= WORK INSTRUCTION =
Your job with the data below is to output exactly the lines from the one holding "Viewport: 1253px width, 638px height." down to the one holding "Open All Users admin page", both included, and no others.

= EXERCISE INPUT =
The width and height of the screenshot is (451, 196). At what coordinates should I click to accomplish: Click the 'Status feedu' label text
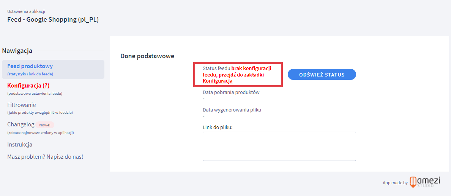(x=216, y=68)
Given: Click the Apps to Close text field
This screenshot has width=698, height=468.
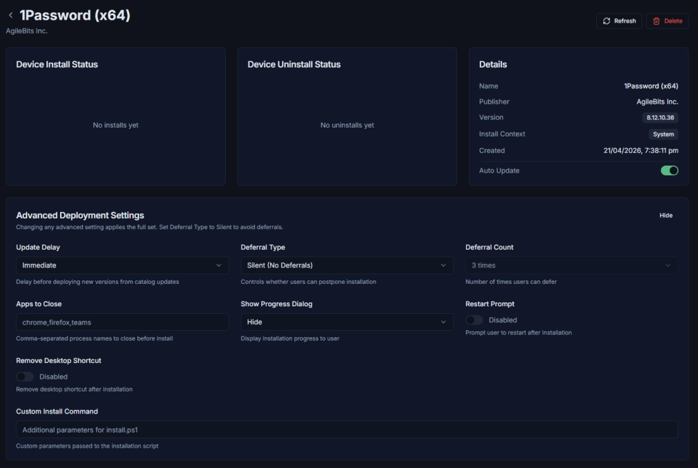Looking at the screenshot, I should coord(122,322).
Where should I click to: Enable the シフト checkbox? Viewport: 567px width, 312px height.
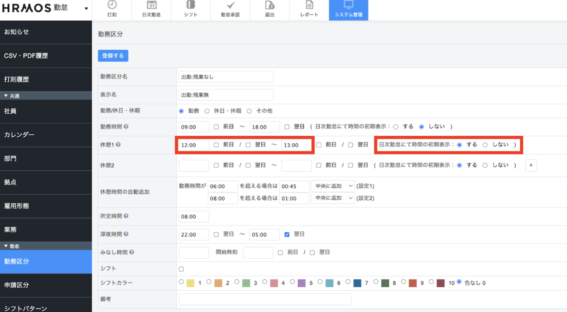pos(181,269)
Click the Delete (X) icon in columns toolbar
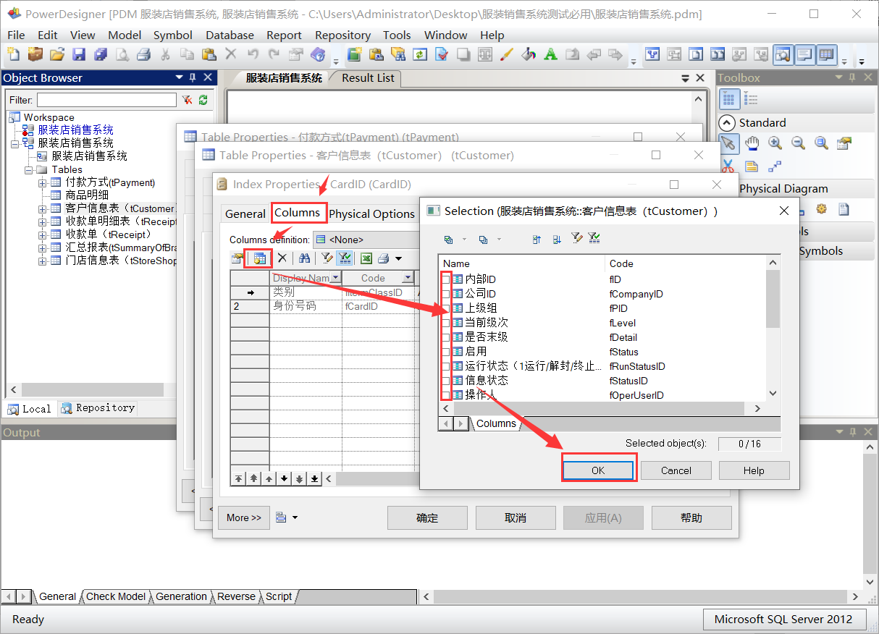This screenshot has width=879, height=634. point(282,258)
...
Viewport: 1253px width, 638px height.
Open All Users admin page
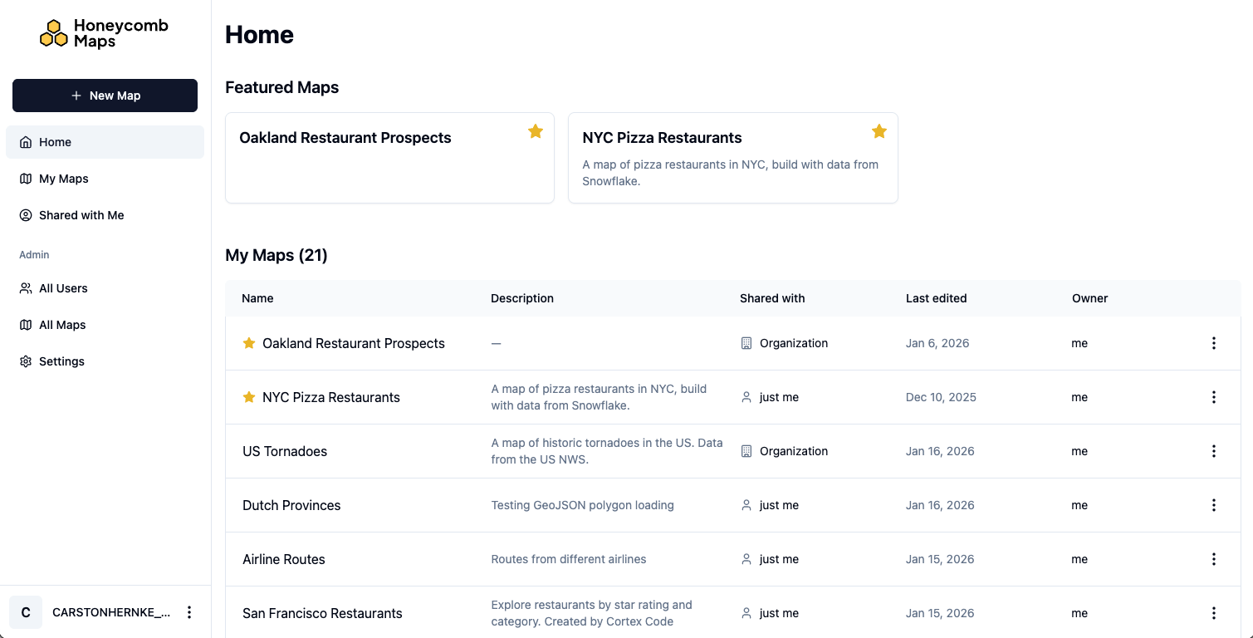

= THE ANSWER =
Viewport: 1253px width, 638px height.
Open All Users admin page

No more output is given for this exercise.